A celebration without spuds is really no celebration at all. Whether you keep things humble with nothing but butter or go for something more performative, choosing the right variety of potato for the job is essential, as is the addition of fat and salt. “They’re the three things that make potatoes amazing,” says Elliot Hashtroudi, head chef at Camille which opened in Borough Market, London, last month. Chips are the prime example, though that’s not to say potatoes should be confined to a side: “They’re always the bridesmaid, but never the bride, so make a main out of them for Easter,” Hashtroudi says.

With the long weekend falling earlier than usual this year, you’d be hard pushed to better a tartiflette. You’ll need waxy potatoes, plus the usual creme fraiche, onions, lots of garlic, white wine and reblochon cheese, but Hashtroudi would “put a spin on things” by swapping the traditional lardons for smoked eel. “Cheese, potatoes, a bit of wine: you can’t really go wrong,” he says. “A simple side salad with that, plus chocolate for after.”

But back to sides, of which potatoes are “arguably the most important”, according to chef Claude Bosi. “They can be prepared in so many ways, so why stick to the usual boiled, fried or roast?” He’s not kidding, either: at his new bouchon Joséphine in west London, there’s an entire PDT (that’s pomme de terre) section on the menu, with options from pommes duchesse to puree. But it’s gratin dauphinois that Bosi would serve at Easter: “Creamy, dreamy, delicious.” Bring to a simmer a litre each of whole milk and double cream, plus two garlic cloves, two rosemary sprigs, a little thyme, and some salt and pepper, then leave to cool to room temperature. Meanwhile, peel and slice four large desiree potatoes, ideally on a mandoline, then soak them in the milk and cream mix for 20 minutes. “Pour some of the liquid into an oven dish, then make a layer of sliced potatoes covering the entire surface, season and pour in more of the liquid.” Bosi repeats that process twice more, before finishing with enough liquid to come 1cm above the potatoes. “Then just bake at 190C (170C fan)/375F/gas 5 for 45 minutes to an hour, until cooked through, golden and bubbling.”

It’s also never too early to consider barbecuing. “I love smoking or grilling potatoes,” says chef Michael Robins of Sune in east London. Currently he’s on a ratte kick (the small, buttery French variety): he steams or boils them in salted water with bay leaves and peppercorns until they’re nice and soft. “You can even do this the day before [in which case, drain well and keep in the fridge].” When it’s time to eat, toss the spuds in oil, season and get them on a hot barbecue. “You just need a little char on the skin and to warm them through,” he says. Then it’s just a matter of tossing them with olive oil, a big squeeze of lemon and some chopped dill: “So simple, but so nice.”
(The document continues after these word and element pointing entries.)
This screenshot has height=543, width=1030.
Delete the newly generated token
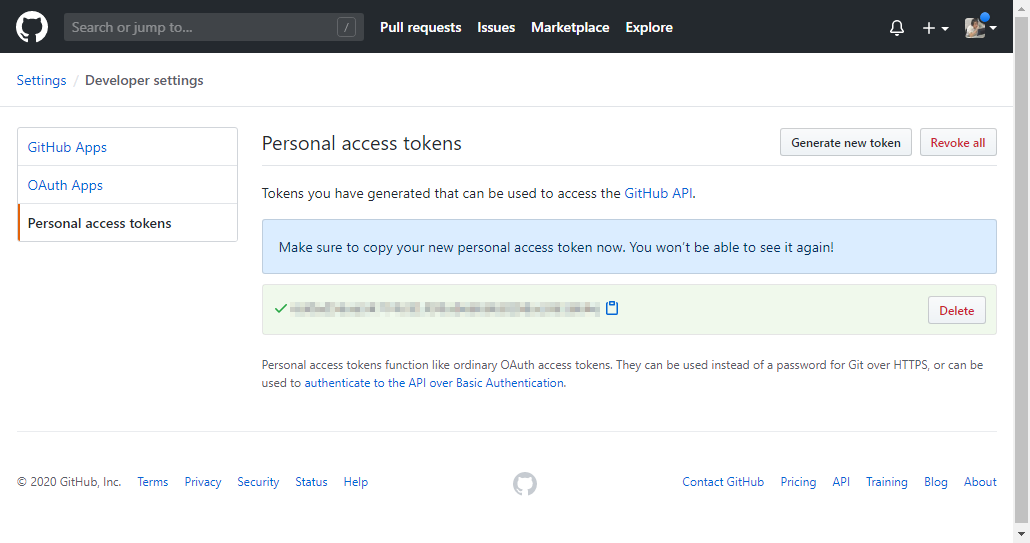coord(956,310)
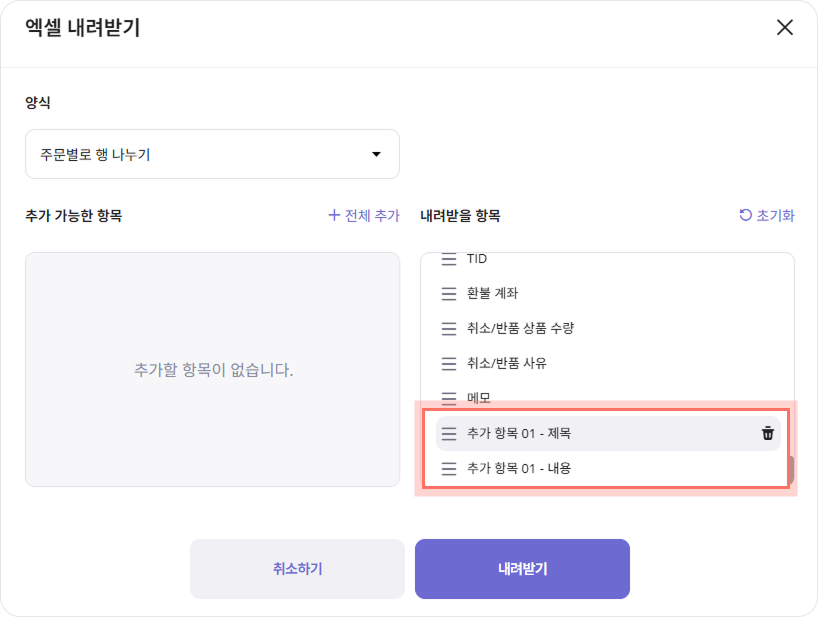Click drag handle icon beside 취소/반품 사유
Viewport: 818px width, 617px height.
coord(449,363)
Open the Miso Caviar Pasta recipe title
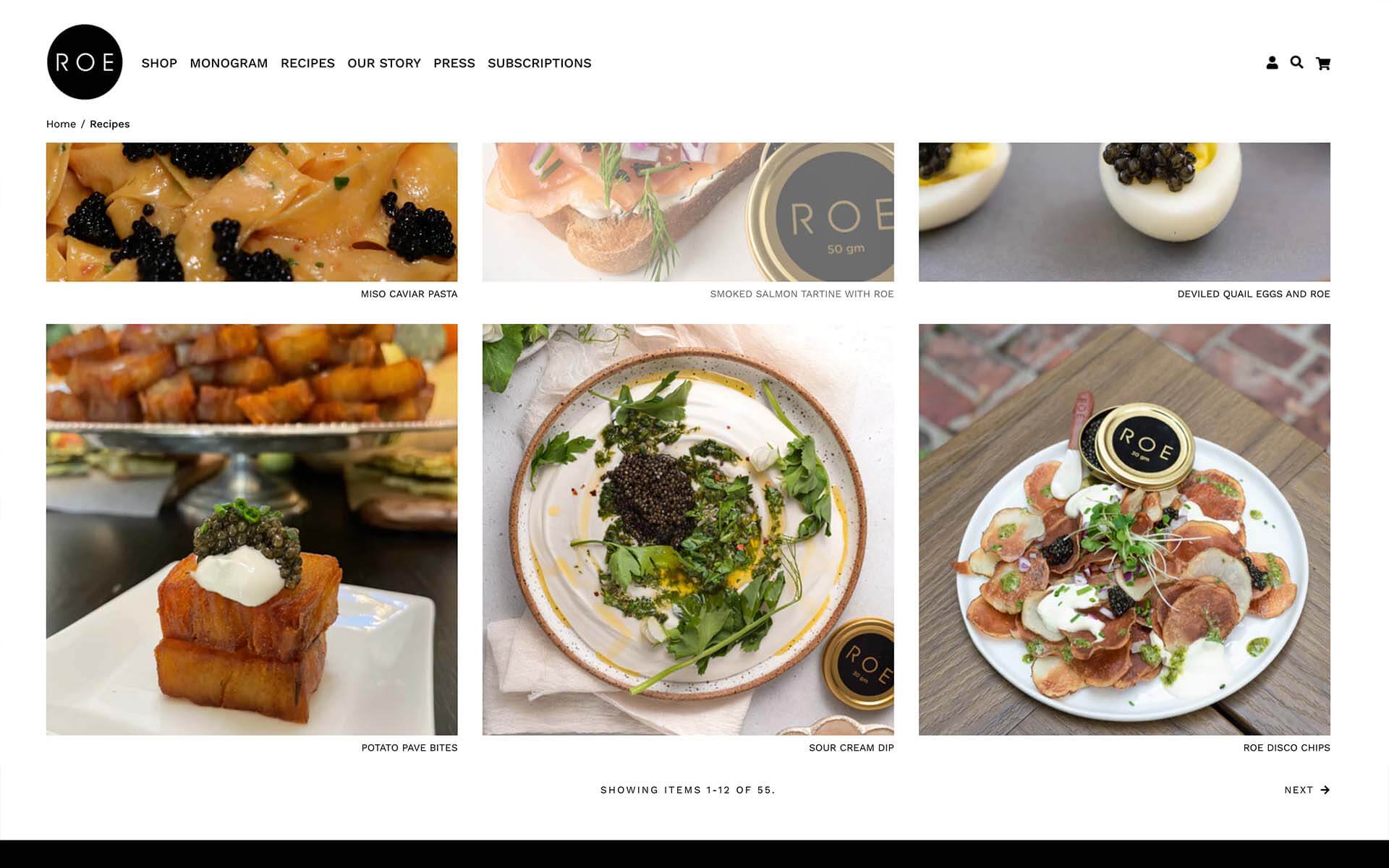 click(x=409, y=294)
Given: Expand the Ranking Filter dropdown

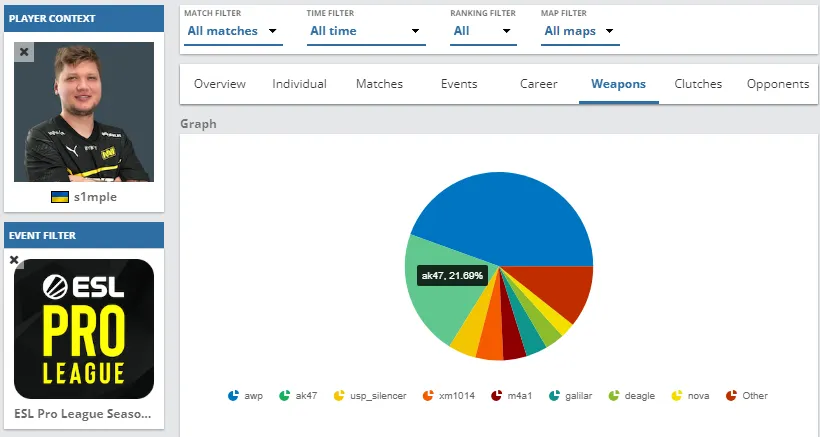Looking at the screenshot, I should click(483, 31).
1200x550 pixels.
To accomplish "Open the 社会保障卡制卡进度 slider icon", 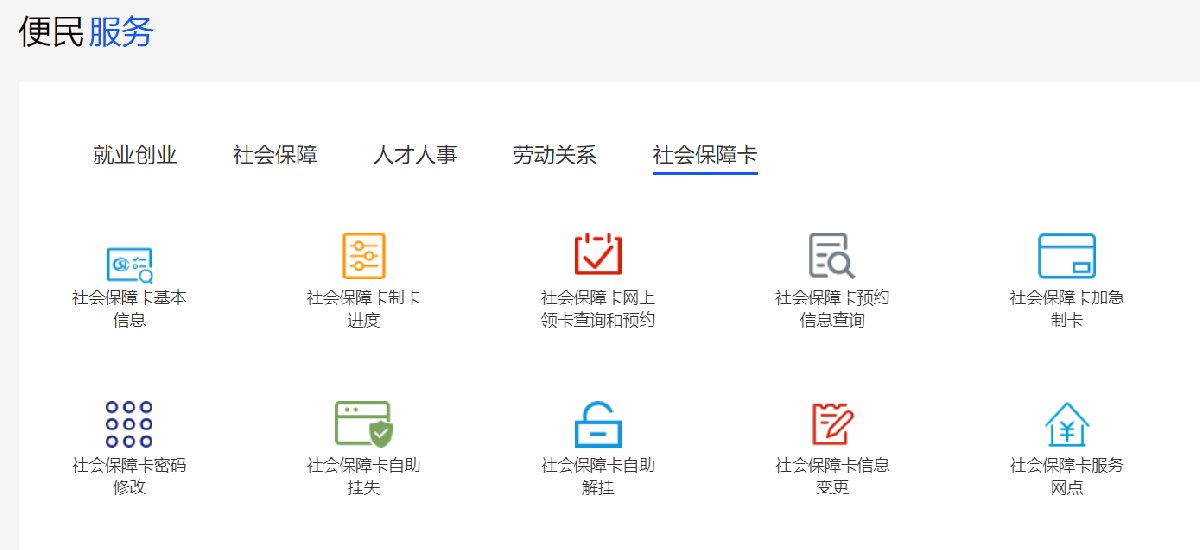I will [364, 256].

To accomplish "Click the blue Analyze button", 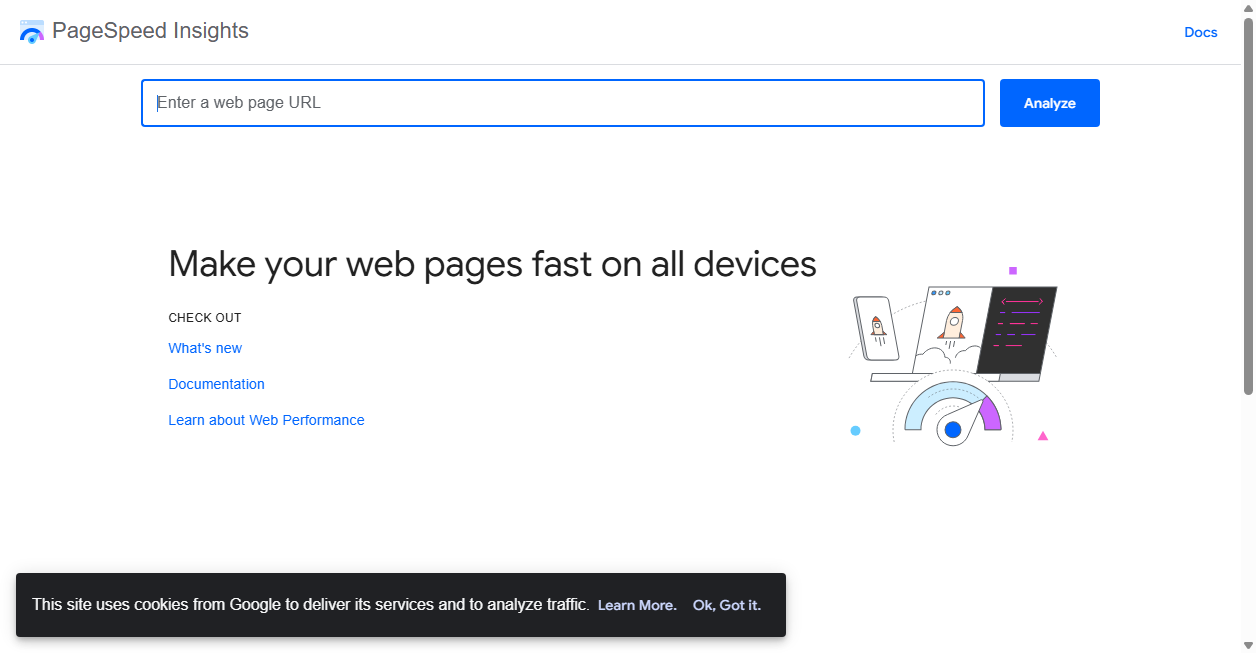I will point(1050,103).
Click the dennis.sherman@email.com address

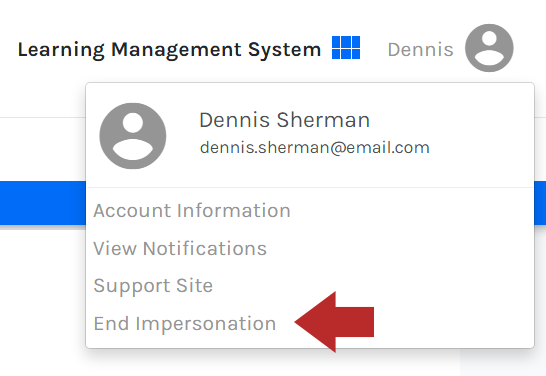(315, 148)
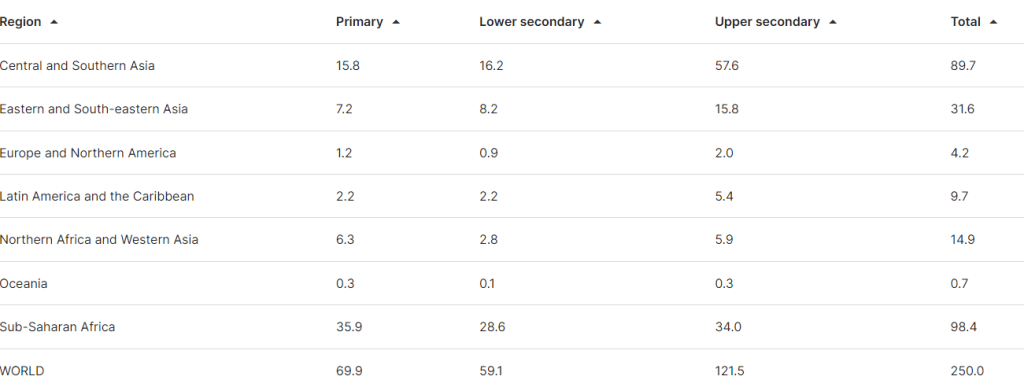The width and height of the screenshot is (1024, 391).
Task: Click the sort arrow beside Primary header
Action: point(396,22)
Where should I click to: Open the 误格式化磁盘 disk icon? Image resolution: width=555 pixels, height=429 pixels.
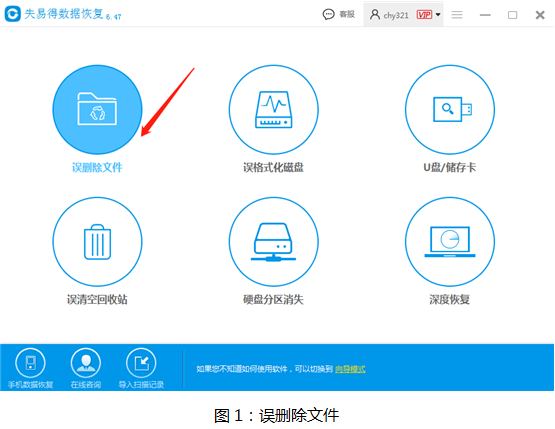pyautogui.click(x=273, y=109)
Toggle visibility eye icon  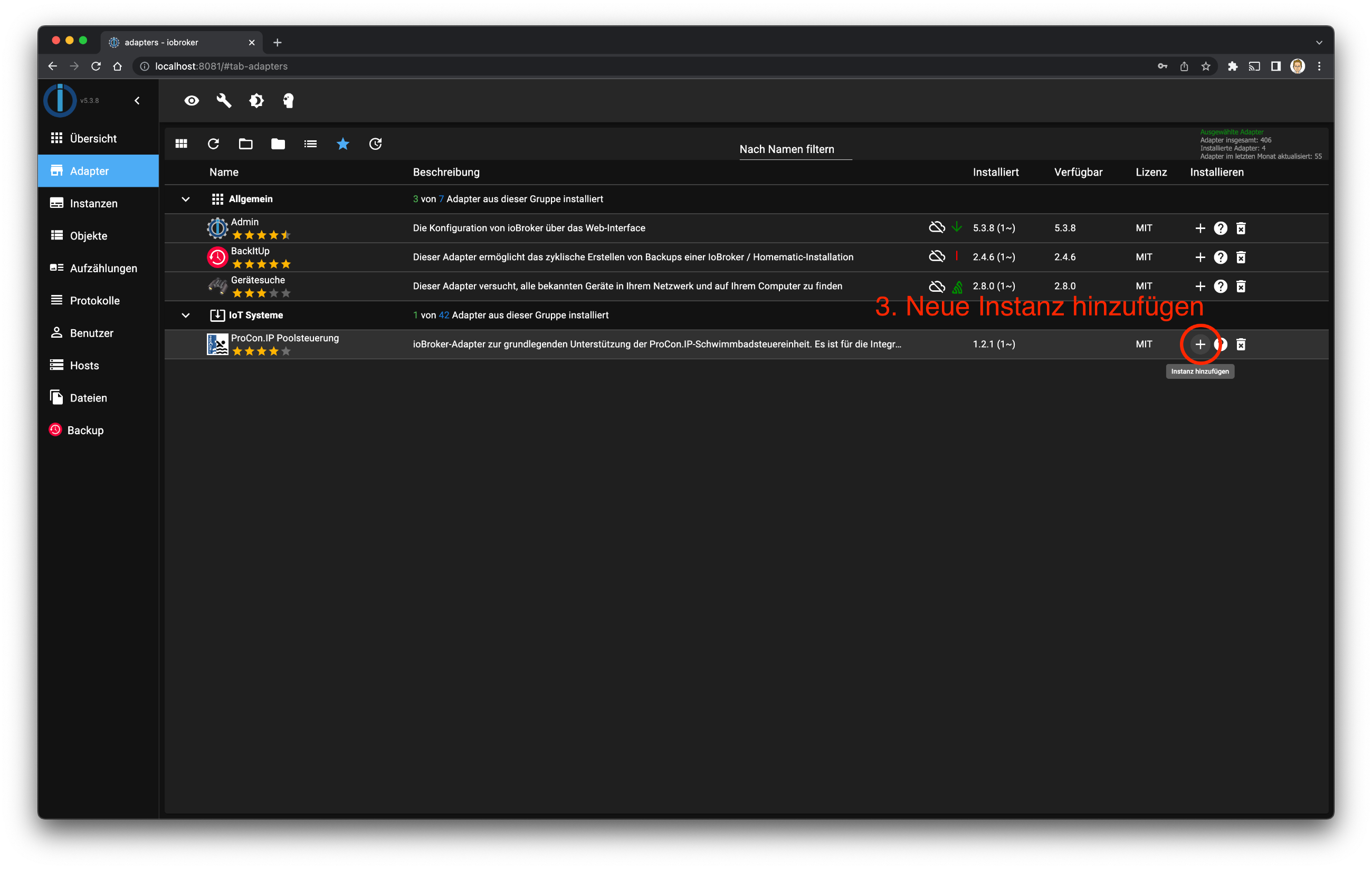[x=192, y=101]
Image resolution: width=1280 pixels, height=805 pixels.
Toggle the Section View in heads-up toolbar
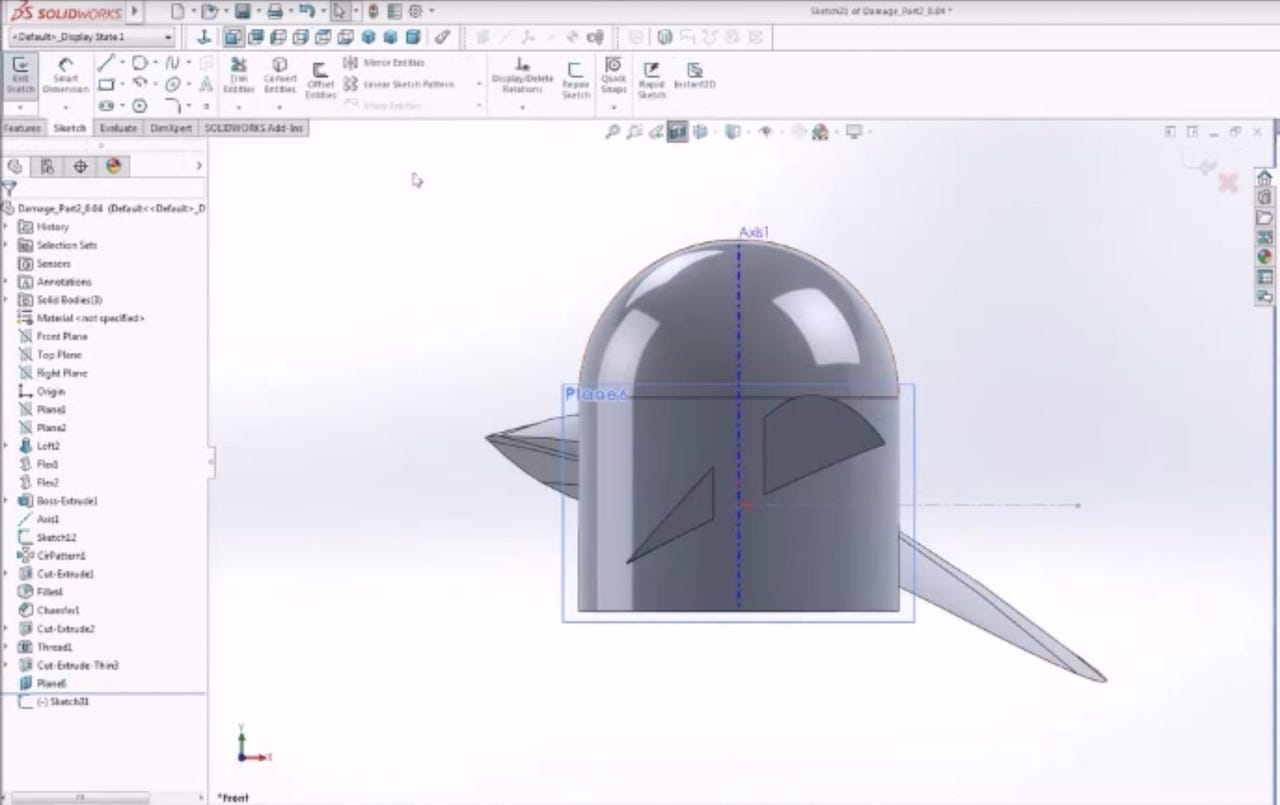tap(677, 132)
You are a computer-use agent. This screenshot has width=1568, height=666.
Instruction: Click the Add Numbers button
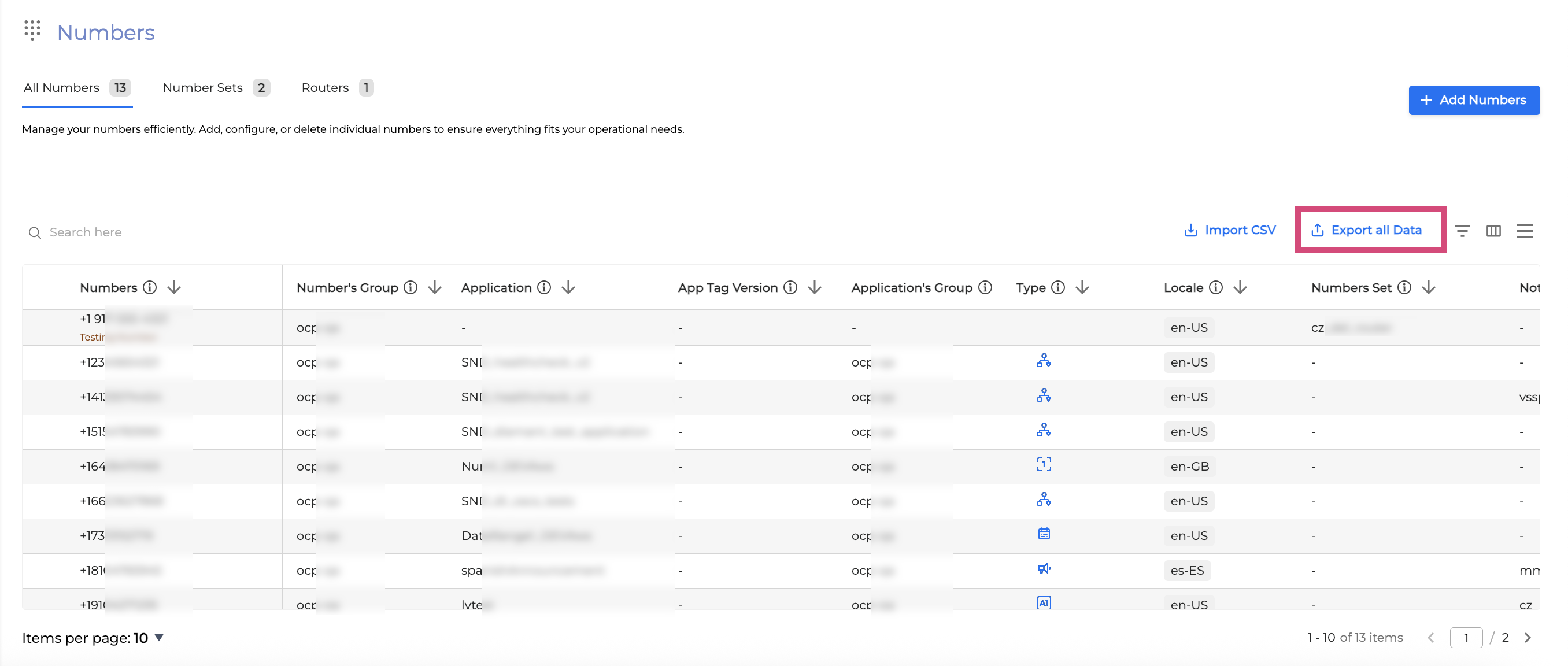[1474, 100]
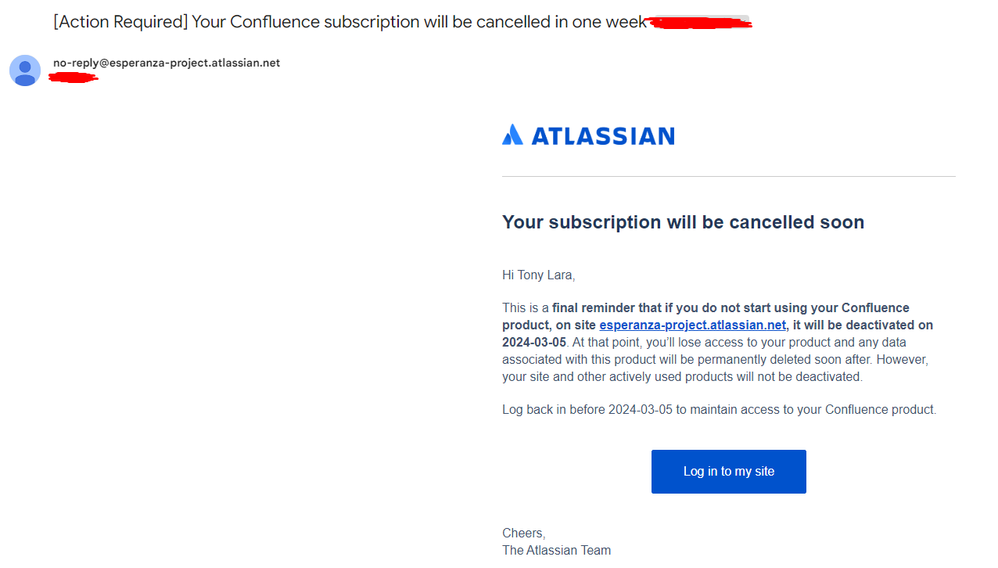
Task: Click the red redaction mark beside the subject
Action: [700, 23]
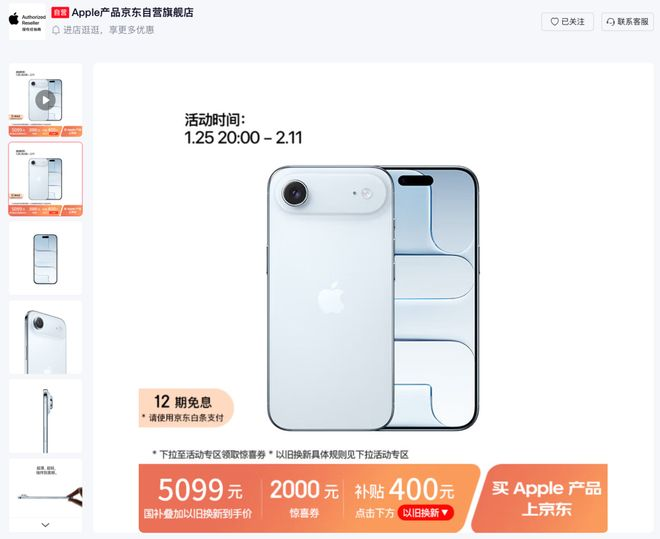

The other brilliant thing about potatoes is that they’re a great vehicle to take on spices, too, says Ayo Adeyemi, executive chef at London’s Michelin-starred Akoko. He would, however, go slightly off-piste with sweet potatoes (yes, they’re a root, not a tuber), adding cayenne, ground ginger, smoked paprika, garlic and onion powder. “Once braised in chicken stock, they take on a wonderful flavour that would be a tasty addition to Easter lamb.”